Star Wars was released in theaters on May 25 1977, and two months later, Filmation’s Space Academy was in production. You may think that’s an incredibly fast turn-around to start cashing in on a hot property, but watching this show, it’s impossible to ignore certain design similarities between the movie and this show, especially between the way they each use corridors, and the presence, in Academy, of a waist-high robot called Peepo. Give that robot a thick layer of grime and some Jawas would try to sell it to you cheap with a moisture converter.
But really, Space Academy, which debuted in September 1977 as Filmation’s only new live-action show that year, has a lot more Star Trek in its veins. It starred Jonathan Harris as Isaac Gampu, the commander of an asteroid-based academy for young astronauts. This isn’t explained in episode one, but there are at least three “teams” of five or more young people rotating through assignments, and the show follows Blue Team, made up of Laura Gentry and her pilot brother Chris (Pamelyn Ferdin and Ric Carrott), scientist Adrian Pryce-Jones (Maggie Cooper), Paul Jerome (Ty Henderson), and Tee Gar Soom (Brian Tochi). In this episode, they pick up an orphan from the doomed planet Zalon, a child without a name whom Gampu coins Loki (Eric Greene), who has x-ray vision and can teleport short distances.

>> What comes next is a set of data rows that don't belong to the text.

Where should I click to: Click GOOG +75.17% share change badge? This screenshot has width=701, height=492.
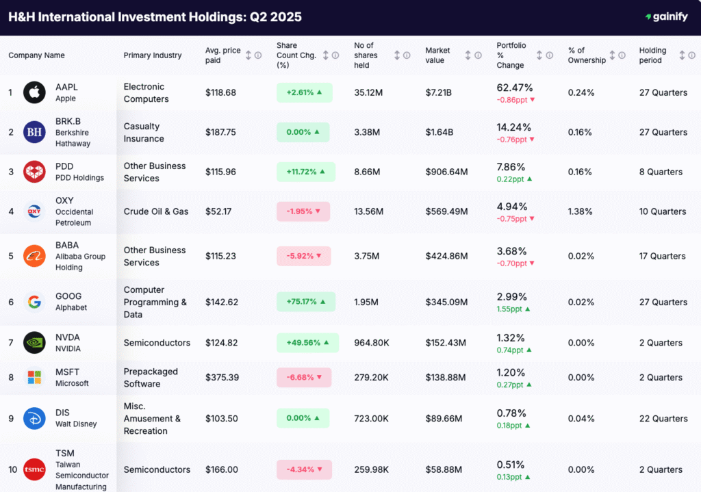(x=306, y=302)
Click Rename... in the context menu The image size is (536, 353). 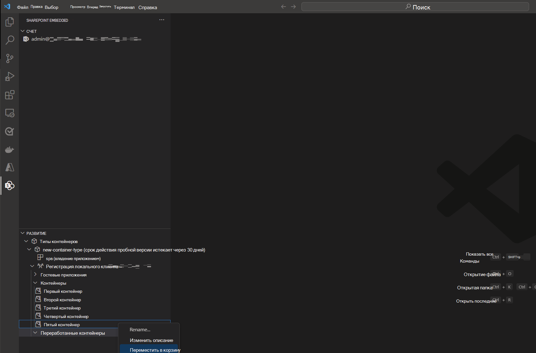(140, 330)
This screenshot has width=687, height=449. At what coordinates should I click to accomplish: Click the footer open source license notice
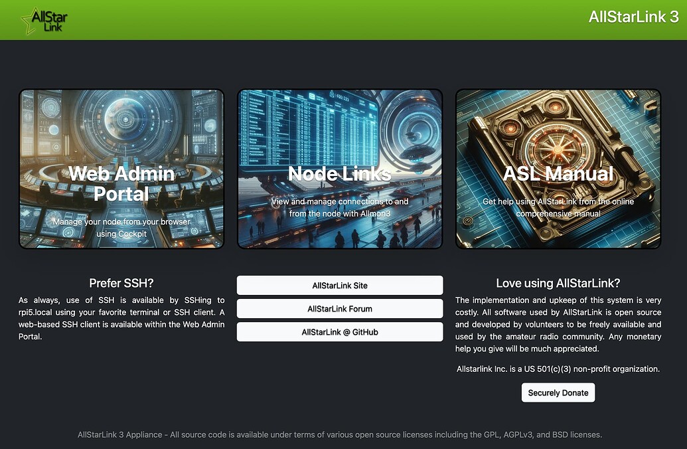pos(339,435)
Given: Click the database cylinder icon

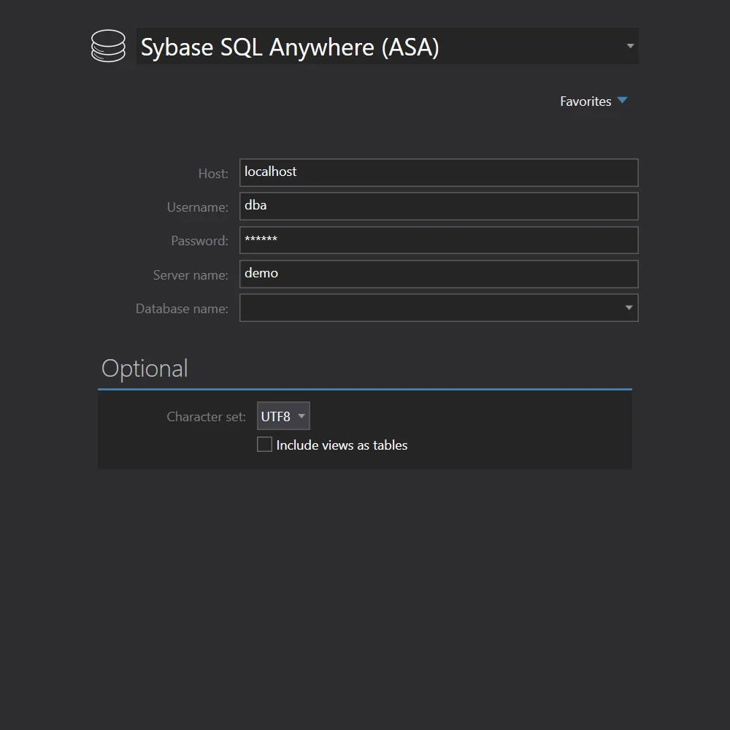Looking at the screenshot, I should [x=108, y=46].
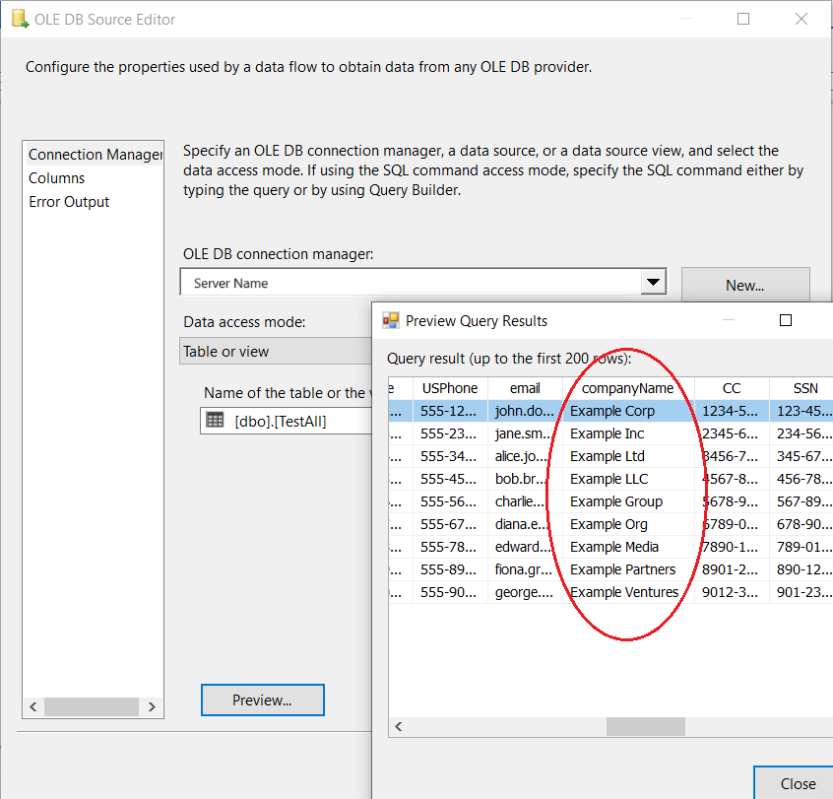Image resolution: width=833 pixels, height=799 pixels.
Task: Click the Preview Query Results window icon
Action: [391, 320]
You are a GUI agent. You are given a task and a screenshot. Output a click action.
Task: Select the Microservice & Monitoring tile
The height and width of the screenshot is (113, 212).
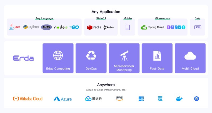point(124,58)
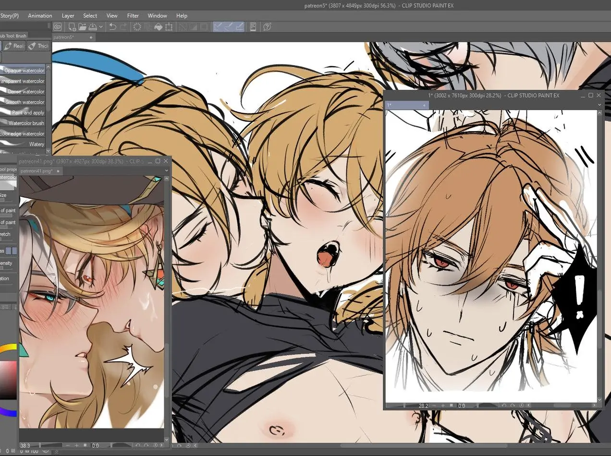The height and width of the screenshot is (456, 611).
Task: Open the smartphone connection icon
Action: coord(253,27)
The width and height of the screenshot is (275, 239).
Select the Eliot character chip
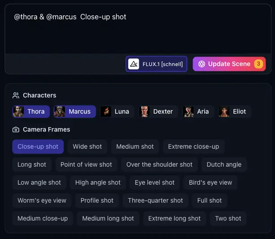click(x=233, y=111)
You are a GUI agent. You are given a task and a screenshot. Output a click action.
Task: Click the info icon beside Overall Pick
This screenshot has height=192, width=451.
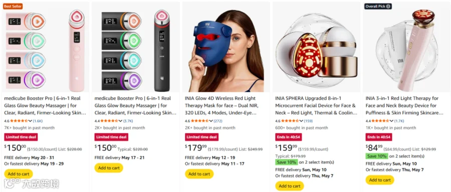tap(388, 7)
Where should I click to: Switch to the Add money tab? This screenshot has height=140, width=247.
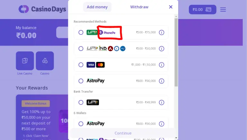click(97, 7)
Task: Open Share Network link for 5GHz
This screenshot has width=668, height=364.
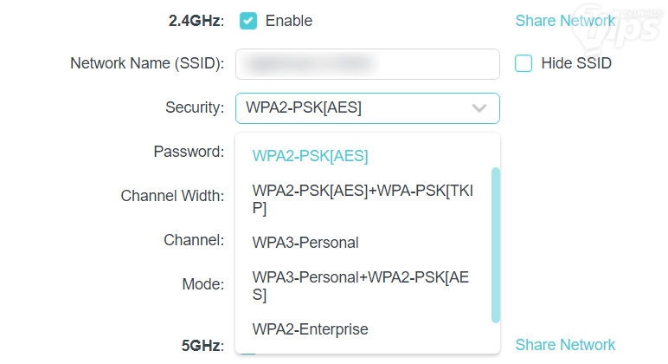Action: [x=565, y=345]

It’s a very seventies bit of Diet Star Trek. It won’t surprise anyone familiar with sci-fi in this decade to learn that Laura and Chris are mildly psychic, and can form a telepathic link with the rest of the team to overcome mental force fields. Gotta make way for the Homo superior and all that. Also, of course, humanity’s greatest strength is its compassion, and kindness to all life forms is emphasized. It’s an earnest show, as these are, but well made and light years ahead of Shazam! and Isis in special effects.

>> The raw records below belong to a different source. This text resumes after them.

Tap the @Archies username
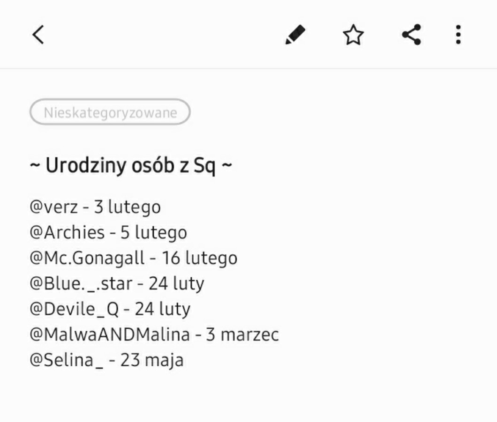This screenshot has height=422, width=497. (67, 233)

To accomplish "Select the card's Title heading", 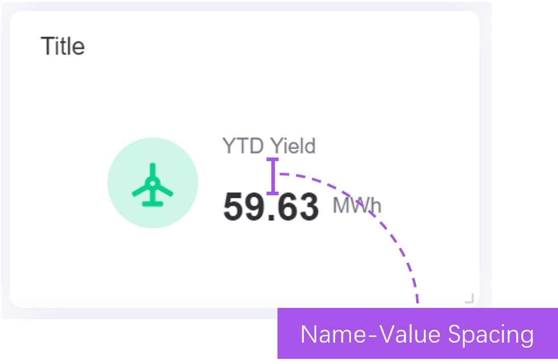I will click(x=63, y=46).
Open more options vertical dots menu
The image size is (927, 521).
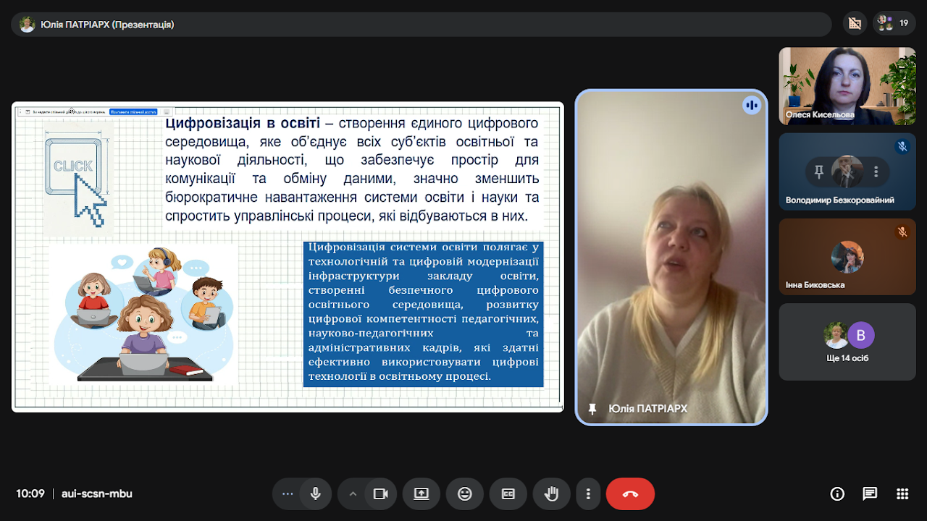[x=588, y=494]
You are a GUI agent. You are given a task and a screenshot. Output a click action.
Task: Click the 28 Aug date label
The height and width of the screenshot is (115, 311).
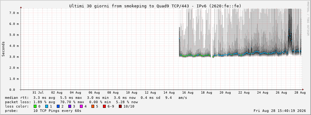[303, 93]
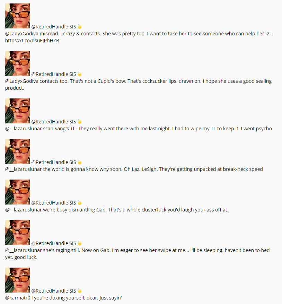Click the hand emoji icon on the Cupid's bow tweet
Image resolution: width=282 pixels, height=304 pixels.
[80, 74]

To be fair, the first episode is also really, really slow. The Academy kids fly from their base to planets in vehicles called Seekers, and I was very pleased that our son instantly recognized that the miniature Seeker looks suspiciously exactly like the Ark II, only with wings and a booster instead of wheels. Makes you wonder whether we’ll see a full-sized prop in another week or so. The Seeker moves through space at the speed of a glacier, which is probably pretty accurate, but it kind of shows you why Trek came up with the transporter room.

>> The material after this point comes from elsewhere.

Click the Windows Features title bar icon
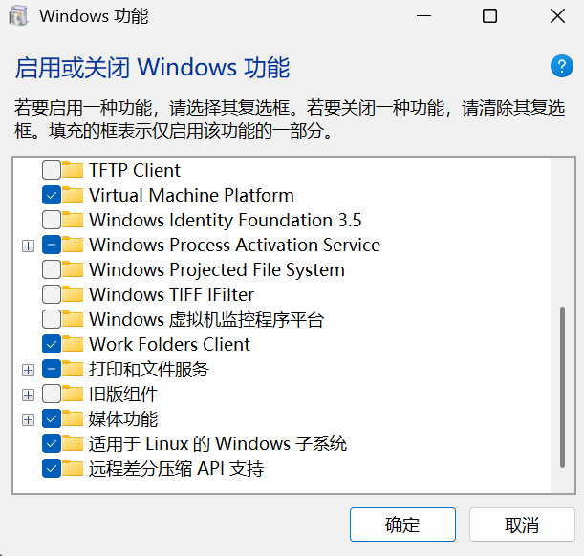 (18, 16)
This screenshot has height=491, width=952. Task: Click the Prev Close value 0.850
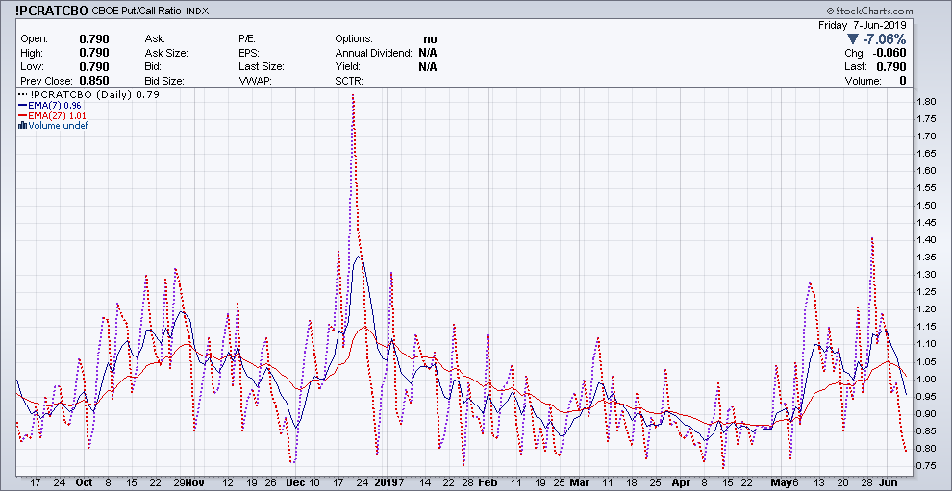click(93, 82)
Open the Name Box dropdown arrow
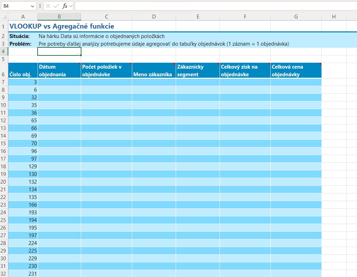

Our son enjoyed it, although without the energy and enthusiasm of the other two shows we’re watching right now, and that makes sense. This show is intelligent, well written, and surprisingly well acted, from the veteran Harris all the way down to the young rookies, and I think that I’ll enjoy watching it now, but it really doesn’t have any energy at all. I didn’t actually watch this show as a kid, because Laff-a-Lympics was opposite it on ABC. I’ll try to keep our boy away from such competition.